### Extracted entries
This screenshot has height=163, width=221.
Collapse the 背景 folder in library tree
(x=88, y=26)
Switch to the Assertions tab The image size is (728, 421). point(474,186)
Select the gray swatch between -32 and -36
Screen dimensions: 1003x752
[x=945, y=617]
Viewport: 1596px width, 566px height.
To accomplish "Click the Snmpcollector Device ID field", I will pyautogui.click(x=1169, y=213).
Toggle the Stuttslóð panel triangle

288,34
...
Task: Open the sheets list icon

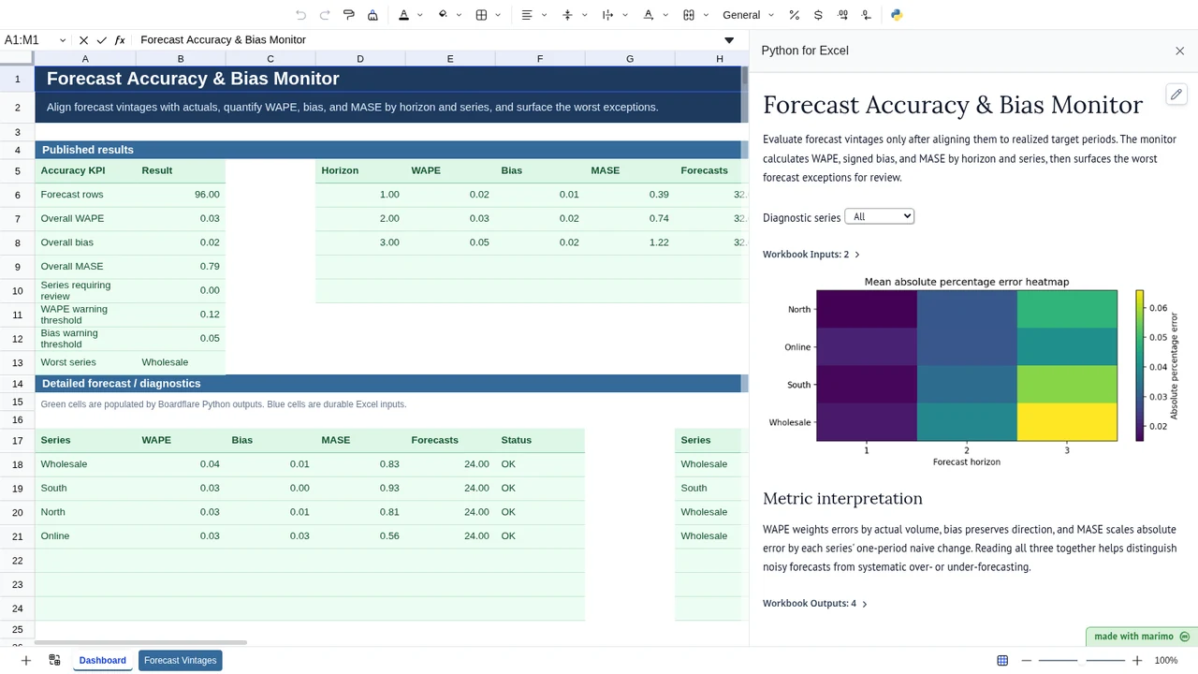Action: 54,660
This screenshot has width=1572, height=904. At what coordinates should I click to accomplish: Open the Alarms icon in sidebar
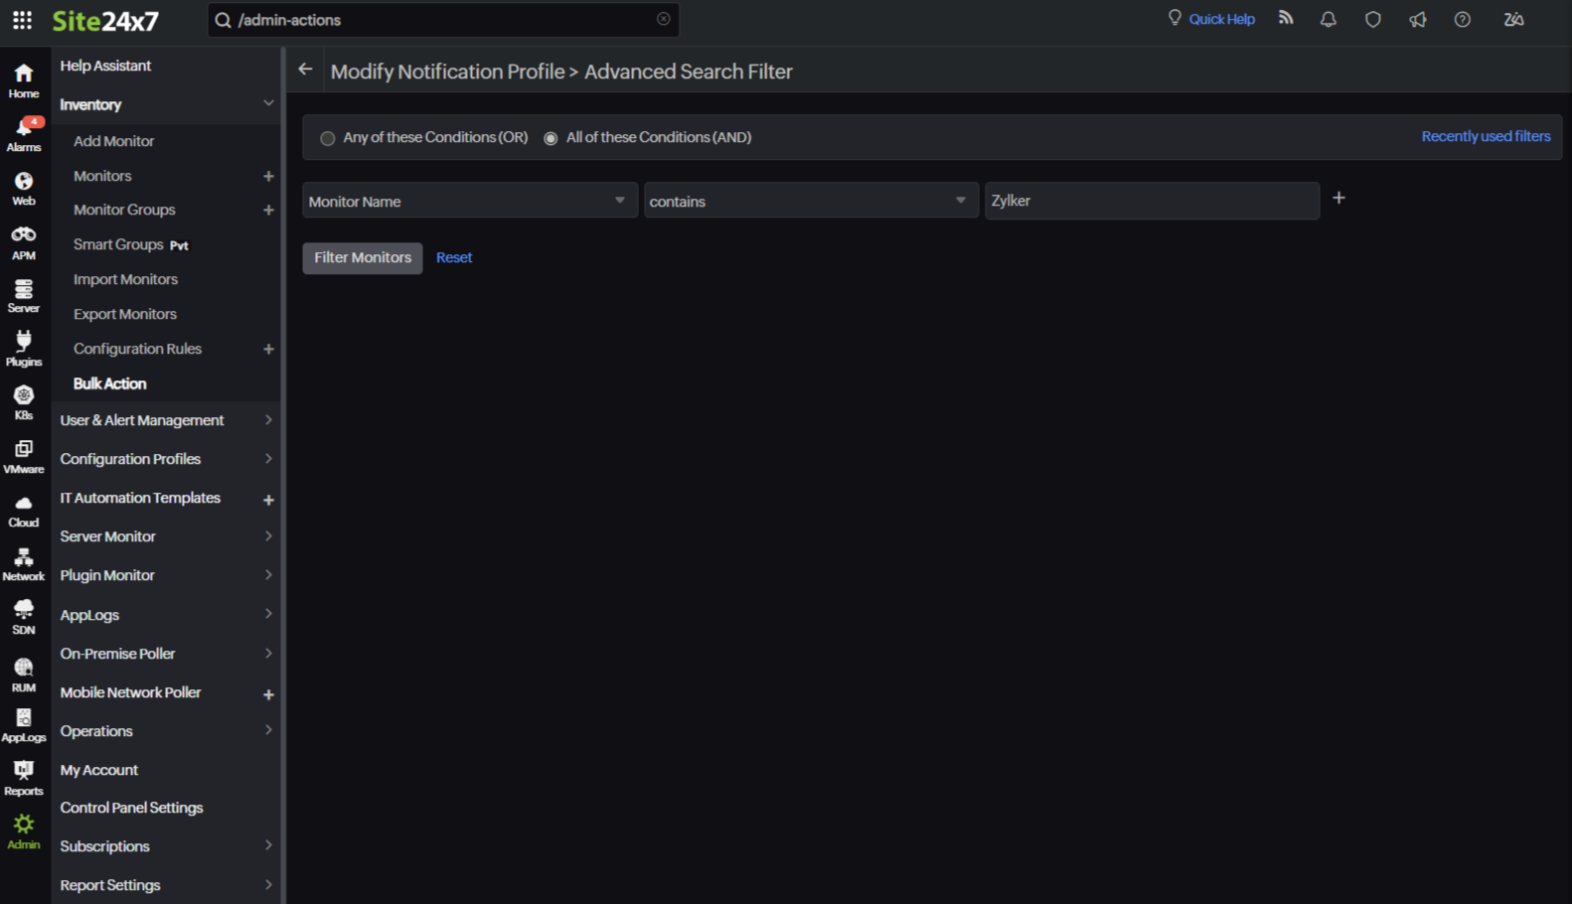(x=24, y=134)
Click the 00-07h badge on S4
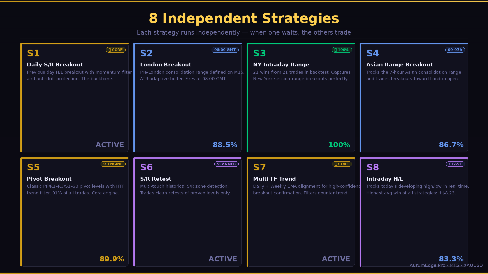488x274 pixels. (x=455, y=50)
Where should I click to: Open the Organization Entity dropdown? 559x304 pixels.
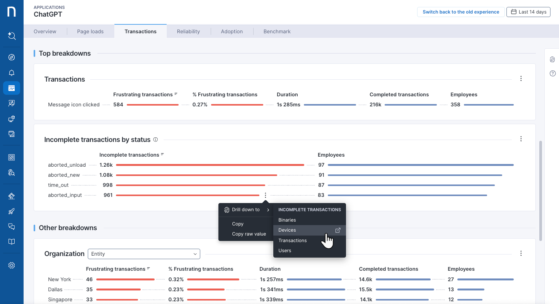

### Problem statement
Convert the data from the line containing "This screenshot has width=1572, height=904." through the line containing "Where should I" into a JSON list of strings, one string per line, skipping blank lines. Leave out the pictures.

### In response
[
  "This screenshot has width=1572, height=904. At what coordinates should I click to accomplish: Open the Alarms icon in sidebar",
  "(x=24, y=134)",
  "Click the 00-07h badge on S4",
  "488x274 pixels. (x=455, y=50)",
  "Where should I click to: Open the Organization Entity dropdown? 559x304 pixels."
]